Kimine göre işten eve gelerek yemekten sonra yürüyüşe çıkabilmek, kimine göre altında arabanın olması, kimine göre de her gün düzenli sporunu yapabilmek güzel bir yaşamın tanımı...

Haftasonu bir arkadaşım geldi Ankara'dan kaykay yarışmasını izlemeye. Saçları beyazlamış, eminim benim de olsa beyazlamış görünürdü.. Konu konuyu açtı oturduk eskileri konuştuk. İlgi alanımız olmasından ve hayatımızın büyük bölümünü buna adadığımızdan extreme sporların bizim zamanımızdaki halinden şimdiki geldiği noktaya kadar... Bir avuç arkadaş başlatmıştık bu çılgınlığı Türkiye'de yaklaşık 30 yıl önce! Bu sporla ilgilenen şimdiki çocuklar üzerinden insan yaşamını, refahı, güzeli, aşkı, sevgiyi, huzuru, iyiyi, kötüyü, mutluluğu vb insana özgü herşeyi sorgulayarak sayısız anektod ürettik. Bizle onlar arasında bir sürü karşılaştırma yaparak şu an nerede olduğumuzu, mutlu olup olmadığımızı, gelecek kaygılarımızı ve nereye doğru gittiğimizi bulmaya çalıştık. Doğrusunu söylemek gerekirse kafamız çok karıştı...

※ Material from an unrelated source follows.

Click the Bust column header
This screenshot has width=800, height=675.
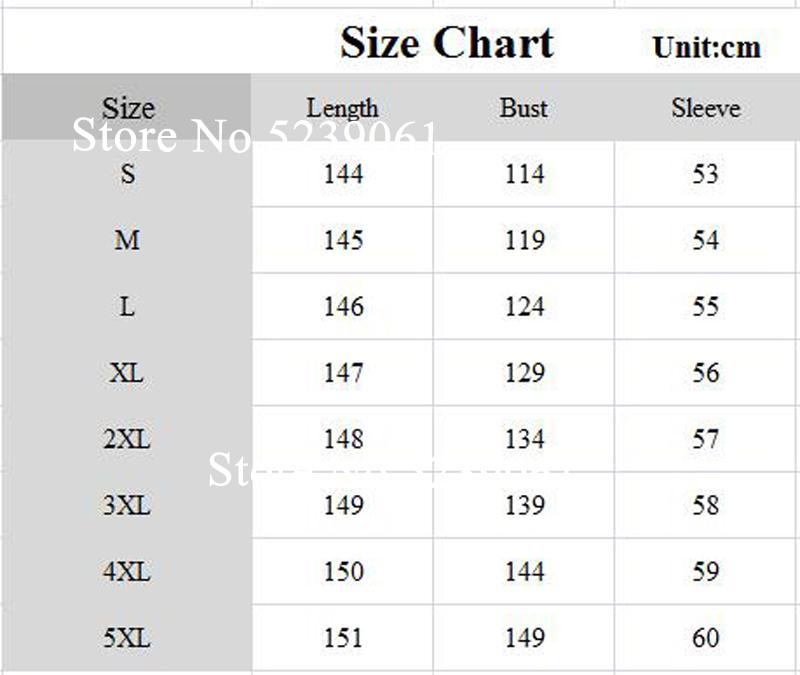point(524,107)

Yediğimiz içtiğimiz ayrı gitmezken herbirimiz mecburiyetten yollarımızı çizmişiz ve göz açıp kapayıncaya kadar geçmiş onca yıl! Sonuçta biz de bir zamanlar bedenen onlar gibi değil miydik? Onların yaptıklarını yapmış, onlar gibi yaşamıştık ama onlar her zaman koşullardan dolayı bizden daha öndeydiler! Biz ne yaparsak yapalım eskiye dönemeyecek ve onlar gibi olamayacaktık ama onlar bizim yaşadıklarımızın benzerlerini vakti gelince yaşayacaklardı. Vee bingoo! Formülü bulmuştuk. Yaşımız ne kadar olmak istediğimiz yerden uzak olsa da hiç bir şey için geç değildi ve yapmak istediğimiz şeyleri bir yerlerden başlatmak gerekiyordu.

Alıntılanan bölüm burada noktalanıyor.